Fundamentally, the judge claimed, there was an issue of the lack of trust between the mother and the grandmother: “The evidence points to the grandmother prioritising her relationship with her son over the relationship with her grandson.”
All of this evidence was available to Judge McCaffrey when she was conducting the review hearing. The court noted that the judge was also bound by the terms of Article 3 of the Children (NI) Order 1995, which provides that the welfare of the child is the paramount consideration.
In all the circumstances, the choices facing Justice McCaffery were further delay, no real change in the attitude of the grandmother, and no likelihood of any change in the near future. Further hearings were likely to be futile.
The judge argued that “the off chance of a genuine change of heart was never going to be in MA’s interest”.

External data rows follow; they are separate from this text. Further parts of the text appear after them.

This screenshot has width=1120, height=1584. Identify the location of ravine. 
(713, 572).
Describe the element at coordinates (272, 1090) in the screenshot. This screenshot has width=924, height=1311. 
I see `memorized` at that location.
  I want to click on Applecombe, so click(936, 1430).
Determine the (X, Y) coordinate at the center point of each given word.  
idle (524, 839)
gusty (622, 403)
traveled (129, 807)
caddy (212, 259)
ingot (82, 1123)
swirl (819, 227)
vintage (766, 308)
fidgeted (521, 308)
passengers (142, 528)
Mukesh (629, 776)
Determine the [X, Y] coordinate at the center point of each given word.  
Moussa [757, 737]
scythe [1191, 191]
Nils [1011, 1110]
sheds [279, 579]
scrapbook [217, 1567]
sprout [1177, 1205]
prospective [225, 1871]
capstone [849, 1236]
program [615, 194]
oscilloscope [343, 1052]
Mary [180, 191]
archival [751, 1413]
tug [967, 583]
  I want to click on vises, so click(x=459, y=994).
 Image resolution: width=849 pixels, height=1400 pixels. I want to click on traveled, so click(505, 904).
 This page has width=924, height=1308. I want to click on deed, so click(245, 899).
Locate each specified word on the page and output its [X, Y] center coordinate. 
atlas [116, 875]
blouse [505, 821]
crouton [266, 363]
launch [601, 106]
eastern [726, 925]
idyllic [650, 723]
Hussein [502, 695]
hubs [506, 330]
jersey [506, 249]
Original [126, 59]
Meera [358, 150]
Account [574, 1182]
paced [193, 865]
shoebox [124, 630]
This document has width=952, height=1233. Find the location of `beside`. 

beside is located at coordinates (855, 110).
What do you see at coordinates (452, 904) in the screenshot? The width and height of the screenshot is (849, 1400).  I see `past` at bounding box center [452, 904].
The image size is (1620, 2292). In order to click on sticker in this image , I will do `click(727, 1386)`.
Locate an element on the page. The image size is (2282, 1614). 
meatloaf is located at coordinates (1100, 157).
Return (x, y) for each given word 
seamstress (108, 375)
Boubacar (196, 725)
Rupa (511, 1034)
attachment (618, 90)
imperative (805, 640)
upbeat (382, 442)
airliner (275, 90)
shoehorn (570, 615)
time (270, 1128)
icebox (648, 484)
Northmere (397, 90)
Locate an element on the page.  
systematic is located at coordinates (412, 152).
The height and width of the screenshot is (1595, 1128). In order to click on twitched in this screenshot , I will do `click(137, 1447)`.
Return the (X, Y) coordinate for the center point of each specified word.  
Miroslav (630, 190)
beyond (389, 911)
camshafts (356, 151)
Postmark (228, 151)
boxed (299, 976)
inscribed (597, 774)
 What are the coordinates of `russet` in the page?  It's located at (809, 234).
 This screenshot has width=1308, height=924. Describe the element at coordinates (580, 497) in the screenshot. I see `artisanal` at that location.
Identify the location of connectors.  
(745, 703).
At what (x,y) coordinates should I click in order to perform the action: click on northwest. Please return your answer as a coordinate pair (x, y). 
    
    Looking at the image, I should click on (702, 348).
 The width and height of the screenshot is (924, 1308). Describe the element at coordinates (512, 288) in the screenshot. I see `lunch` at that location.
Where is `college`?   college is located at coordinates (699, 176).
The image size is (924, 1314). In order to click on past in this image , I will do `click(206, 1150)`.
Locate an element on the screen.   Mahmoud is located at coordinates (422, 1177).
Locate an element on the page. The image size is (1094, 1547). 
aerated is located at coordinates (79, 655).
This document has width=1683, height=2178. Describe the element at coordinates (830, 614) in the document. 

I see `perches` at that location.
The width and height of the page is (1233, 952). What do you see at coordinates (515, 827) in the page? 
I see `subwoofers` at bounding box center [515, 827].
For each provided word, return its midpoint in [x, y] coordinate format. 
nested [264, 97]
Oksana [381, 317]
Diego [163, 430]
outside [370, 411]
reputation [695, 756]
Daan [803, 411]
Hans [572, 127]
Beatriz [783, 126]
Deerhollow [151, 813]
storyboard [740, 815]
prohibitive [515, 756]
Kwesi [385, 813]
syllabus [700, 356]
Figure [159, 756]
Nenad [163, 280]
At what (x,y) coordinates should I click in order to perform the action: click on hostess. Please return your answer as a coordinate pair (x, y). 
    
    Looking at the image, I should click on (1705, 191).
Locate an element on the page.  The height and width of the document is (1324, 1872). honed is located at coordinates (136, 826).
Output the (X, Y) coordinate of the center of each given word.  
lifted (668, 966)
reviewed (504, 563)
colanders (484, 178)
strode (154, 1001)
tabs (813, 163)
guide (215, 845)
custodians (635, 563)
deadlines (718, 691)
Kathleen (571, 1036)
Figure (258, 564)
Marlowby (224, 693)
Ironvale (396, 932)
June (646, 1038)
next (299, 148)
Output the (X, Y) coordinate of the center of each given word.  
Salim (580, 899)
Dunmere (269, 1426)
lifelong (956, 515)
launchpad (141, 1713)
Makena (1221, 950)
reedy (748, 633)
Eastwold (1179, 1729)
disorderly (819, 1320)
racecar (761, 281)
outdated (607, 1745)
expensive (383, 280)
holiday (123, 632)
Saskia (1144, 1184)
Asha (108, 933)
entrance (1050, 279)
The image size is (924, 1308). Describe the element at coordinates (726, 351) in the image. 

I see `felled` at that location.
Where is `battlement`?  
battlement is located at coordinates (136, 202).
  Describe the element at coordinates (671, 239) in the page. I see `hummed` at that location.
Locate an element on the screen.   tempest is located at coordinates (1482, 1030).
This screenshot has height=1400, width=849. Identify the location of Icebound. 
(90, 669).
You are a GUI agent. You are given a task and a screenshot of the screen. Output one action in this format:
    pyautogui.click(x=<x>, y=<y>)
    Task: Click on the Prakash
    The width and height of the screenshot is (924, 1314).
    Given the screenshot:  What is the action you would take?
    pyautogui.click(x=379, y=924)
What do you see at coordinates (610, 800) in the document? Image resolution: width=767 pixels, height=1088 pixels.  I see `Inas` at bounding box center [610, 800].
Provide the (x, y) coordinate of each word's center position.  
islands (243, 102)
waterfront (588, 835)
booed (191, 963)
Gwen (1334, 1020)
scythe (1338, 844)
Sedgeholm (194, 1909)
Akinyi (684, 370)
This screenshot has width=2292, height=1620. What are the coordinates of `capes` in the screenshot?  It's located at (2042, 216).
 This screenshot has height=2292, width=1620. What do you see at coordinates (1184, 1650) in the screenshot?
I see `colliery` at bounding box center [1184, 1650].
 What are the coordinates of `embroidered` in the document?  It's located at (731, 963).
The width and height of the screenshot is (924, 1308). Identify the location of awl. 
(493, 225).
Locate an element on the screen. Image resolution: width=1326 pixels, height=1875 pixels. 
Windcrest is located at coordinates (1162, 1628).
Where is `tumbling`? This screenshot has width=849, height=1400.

The court noted that in dismissing the application “without prejudice”, Judge McCaffrey was not dismissing the grandmother’s case on the merits, but she was “basically telling the grandmother to reflect on her position and to return to court, if necessary, when she was in a position to prioritise the interests of MA above those of her own son”.
Ultimately, the court did not consider that Judge McCaffrey’s decision was wrong. It was a decision within her discretion, carried out following an appropriate balancing exercise, which had the welfare of MA at its heart.
The court therefore dismissed the grandmother’s appeal.